The point in talking about hungering and thirsting for righteousness is not that to get righteous we have to want it enough – as if righteousness were a reward for our degree of fervor for it.  Rather the point is that, to get righteous, we have to realize we’re not right and can’t get right apart from God.  It is to have that poverty of spirit Jesus said makes the kingdom of heaven one’s own.   God cannot make the self-satisfied or the self-content righteous because they refuse to give up their hope in themselves and thus refuse to give themselves over to God.  Only those who face and embrace their need for grace put their self-development into the hands of the only One who can make it happen.
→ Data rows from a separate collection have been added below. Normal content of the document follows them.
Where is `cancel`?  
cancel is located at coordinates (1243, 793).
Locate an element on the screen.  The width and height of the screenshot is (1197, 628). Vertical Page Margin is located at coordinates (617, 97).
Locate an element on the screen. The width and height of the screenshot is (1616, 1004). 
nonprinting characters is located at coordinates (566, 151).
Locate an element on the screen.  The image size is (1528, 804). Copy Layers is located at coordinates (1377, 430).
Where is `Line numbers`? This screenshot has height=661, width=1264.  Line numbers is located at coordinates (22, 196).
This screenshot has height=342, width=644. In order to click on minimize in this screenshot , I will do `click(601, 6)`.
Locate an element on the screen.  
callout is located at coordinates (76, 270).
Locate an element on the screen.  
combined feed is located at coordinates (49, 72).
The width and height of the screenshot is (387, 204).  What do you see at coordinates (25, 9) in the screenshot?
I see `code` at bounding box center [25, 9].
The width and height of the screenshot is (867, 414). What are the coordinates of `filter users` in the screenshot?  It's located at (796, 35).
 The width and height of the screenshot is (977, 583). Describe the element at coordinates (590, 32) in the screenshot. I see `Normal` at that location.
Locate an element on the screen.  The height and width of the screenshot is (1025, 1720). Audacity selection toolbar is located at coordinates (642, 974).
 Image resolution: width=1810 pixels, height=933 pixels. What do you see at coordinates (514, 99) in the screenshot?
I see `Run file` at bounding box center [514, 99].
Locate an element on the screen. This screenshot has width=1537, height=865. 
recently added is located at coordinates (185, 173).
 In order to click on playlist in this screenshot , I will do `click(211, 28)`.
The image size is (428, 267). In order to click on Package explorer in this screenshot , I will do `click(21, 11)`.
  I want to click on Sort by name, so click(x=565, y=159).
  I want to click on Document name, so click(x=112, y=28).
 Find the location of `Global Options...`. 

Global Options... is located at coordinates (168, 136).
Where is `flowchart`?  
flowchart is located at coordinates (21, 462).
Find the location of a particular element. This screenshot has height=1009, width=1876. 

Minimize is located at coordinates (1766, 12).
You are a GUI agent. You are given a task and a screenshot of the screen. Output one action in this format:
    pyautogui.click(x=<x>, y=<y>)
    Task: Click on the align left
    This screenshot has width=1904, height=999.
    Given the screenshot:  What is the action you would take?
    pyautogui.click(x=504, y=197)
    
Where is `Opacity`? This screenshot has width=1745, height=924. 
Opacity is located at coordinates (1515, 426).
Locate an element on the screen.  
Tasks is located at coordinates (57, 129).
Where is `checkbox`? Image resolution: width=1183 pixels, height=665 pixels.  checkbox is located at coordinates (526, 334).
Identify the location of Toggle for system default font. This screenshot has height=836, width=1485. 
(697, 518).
The first four beatitudes don’t describe what we must make ourselves in order to have our life revolutionized.  We don’t have to make ourselves anything at all.  For our best life begins, not with ourselves, but with Jesus; and He brings us the best of everything  Our contribution is just to accept the reality of our inability, put our hope in Him alone, turn our life over to Him and follow Him. We just have to own up to the fact that we’re too poor in resources to give ourselves the life we want, too downcast in heart to lift ourselves up, too devoid of any right to claim anything as our due, and too deficient in righteousness to do anything more than hunger and thirst for it.  When we come to the end of ourselves, Jesus takes us as we are and revolutionizes our life!

To whom does the kingdom of heaven belong?  To those who rest their hope in the right place – that is, in the heart of Jesus the Savior!